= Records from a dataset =
* START *
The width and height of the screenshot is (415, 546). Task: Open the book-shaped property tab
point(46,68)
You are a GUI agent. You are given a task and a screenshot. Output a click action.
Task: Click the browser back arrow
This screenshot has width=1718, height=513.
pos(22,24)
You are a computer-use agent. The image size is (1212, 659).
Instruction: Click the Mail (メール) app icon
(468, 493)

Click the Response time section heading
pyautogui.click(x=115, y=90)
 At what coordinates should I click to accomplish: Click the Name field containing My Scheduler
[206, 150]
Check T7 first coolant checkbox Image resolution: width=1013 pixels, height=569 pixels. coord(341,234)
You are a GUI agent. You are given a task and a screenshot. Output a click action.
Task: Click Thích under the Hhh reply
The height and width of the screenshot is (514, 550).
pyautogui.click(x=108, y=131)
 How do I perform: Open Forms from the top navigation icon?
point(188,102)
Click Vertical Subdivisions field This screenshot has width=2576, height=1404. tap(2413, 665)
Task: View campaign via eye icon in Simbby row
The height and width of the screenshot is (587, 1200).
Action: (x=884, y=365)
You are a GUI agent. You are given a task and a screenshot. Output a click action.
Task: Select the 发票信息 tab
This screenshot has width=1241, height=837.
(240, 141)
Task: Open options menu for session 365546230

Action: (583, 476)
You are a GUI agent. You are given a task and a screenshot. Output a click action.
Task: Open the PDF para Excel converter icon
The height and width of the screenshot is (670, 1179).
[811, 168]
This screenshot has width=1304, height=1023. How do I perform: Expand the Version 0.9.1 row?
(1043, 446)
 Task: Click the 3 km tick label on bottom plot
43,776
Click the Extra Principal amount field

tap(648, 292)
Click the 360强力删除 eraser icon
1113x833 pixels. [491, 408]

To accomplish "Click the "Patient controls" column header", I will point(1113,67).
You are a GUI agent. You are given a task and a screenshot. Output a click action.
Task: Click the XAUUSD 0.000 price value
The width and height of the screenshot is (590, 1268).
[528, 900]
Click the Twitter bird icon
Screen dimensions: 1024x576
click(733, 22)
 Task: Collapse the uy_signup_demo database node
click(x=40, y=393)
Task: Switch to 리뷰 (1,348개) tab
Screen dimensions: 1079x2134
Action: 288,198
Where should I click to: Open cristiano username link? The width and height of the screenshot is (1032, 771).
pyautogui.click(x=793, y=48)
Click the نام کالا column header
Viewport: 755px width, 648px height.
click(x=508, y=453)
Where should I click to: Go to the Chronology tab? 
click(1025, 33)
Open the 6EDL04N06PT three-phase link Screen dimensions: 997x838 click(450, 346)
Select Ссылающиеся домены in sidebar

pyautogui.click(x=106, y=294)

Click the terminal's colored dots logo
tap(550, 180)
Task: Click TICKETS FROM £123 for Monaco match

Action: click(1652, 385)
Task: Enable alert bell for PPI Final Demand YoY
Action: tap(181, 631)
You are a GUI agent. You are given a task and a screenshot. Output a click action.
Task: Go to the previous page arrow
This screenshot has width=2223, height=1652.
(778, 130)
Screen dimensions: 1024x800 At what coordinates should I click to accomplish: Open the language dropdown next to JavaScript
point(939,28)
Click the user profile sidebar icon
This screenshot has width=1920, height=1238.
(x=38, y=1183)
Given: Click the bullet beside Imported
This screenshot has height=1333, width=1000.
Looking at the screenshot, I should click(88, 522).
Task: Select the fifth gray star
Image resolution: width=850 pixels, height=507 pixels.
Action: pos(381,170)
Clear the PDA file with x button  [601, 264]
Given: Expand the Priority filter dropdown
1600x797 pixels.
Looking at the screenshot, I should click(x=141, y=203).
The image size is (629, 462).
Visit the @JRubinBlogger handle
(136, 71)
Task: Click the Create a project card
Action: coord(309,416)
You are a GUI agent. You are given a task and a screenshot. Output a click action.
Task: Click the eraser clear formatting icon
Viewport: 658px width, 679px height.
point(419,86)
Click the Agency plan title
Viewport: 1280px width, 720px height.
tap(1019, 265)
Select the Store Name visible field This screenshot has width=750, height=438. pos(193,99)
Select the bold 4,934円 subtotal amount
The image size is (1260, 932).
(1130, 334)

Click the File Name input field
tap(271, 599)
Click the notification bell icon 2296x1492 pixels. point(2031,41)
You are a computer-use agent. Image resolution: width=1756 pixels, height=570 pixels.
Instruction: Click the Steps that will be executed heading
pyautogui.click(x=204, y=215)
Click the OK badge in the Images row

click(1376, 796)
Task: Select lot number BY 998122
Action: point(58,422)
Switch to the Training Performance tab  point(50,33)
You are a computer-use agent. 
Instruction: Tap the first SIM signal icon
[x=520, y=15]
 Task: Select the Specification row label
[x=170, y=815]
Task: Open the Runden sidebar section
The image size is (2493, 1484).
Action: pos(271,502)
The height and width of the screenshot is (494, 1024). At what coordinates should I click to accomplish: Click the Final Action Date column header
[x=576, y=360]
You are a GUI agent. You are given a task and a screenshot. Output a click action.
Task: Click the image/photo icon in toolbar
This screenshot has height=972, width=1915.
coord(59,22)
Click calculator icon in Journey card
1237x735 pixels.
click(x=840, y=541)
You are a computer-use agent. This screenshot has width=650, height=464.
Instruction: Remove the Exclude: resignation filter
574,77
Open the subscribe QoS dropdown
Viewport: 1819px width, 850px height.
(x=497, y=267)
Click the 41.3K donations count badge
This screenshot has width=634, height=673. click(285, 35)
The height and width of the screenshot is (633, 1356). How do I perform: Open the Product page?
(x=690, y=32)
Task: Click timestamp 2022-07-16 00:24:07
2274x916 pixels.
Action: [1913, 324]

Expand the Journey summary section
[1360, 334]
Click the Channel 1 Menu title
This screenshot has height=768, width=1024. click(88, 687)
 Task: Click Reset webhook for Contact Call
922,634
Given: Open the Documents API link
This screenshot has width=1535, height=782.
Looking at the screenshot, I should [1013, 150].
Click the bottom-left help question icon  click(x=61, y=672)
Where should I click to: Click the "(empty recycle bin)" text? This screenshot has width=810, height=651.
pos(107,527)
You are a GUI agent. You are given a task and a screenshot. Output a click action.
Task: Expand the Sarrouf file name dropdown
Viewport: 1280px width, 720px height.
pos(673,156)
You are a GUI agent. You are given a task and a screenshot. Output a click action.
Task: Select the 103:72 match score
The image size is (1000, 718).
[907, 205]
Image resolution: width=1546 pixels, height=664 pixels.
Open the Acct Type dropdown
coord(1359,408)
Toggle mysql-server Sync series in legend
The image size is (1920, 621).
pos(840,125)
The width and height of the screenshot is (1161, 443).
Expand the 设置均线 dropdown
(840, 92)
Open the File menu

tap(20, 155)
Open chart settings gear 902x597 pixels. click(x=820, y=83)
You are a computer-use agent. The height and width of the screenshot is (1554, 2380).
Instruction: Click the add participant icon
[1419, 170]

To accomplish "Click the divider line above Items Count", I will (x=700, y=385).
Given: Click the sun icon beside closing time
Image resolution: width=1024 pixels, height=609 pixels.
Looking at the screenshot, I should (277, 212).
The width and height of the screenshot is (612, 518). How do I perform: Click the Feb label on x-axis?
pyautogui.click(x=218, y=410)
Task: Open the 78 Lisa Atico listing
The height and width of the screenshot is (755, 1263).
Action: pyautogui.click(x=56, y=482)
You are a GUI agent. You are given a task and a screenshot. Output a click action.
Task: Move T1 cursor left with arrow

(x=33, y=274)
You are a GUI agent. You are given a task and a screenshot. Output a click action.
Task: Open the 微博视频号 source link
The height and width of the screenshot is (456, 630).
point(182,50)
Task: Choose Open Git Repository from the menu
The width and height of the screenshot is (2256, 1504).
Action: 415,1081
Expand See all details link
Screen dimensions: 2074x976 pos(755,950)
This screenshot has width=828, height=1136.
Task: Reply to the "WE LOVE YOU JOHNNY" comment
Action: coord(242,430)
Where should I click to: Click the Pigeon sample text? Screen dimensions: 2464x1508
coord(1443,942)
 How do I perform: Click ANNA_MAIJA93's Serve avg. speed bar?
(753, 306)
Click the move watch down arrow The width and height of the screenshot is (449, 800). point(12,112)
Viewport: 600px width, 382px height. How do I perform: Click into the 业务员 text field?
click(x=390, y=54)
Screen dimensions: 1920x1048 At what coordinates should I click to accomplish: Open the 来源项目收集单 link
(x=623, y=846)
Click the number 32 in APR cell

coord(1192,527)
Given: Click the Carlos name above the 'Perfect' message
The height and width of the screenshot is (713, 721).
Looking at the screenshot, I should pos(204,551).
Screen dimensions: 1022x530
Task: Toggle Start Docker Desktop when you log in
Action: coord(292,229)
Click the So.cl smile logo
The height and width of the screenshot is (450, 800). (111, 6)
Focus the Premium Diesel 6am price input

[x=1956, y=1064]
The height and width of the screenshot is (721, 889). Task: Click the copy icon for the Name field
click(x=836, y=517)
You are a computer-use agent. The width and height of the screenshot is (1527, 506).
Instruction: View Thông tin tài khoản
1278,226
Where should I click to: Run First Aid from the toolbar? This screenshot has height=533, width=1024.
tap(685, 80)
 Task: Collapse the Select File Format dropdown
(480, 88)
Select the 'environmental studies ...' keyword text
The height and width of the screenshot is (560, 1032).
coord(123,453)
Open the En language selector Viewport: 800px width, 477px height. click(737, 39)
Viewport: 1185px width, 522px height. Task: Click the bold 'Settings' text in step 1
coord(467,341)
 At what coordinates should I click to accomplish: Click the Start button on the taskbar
* END *
= WRITTEN EXERCISE =
Output the rows from the line containing "How do I perform: Open Forms" through the line containing "Action: (x=884, y=365)", both included, as a JSON list of strings with one string per line and blank lines omitted.

= EXERCISE RESULT =
[
  " How do I perform: Open Forms from the top navigation icon?",
  "point(188,102)",
  "Click Vertical Subdivisions field This screenshot has width=2576, height=1404. tap(2413, 665)",
  "Task: View campaign via eye icon in Simbby row",
  "The height and width of the screenshot is (587, 1200).",
  "Action: (x=884, y=365)"
]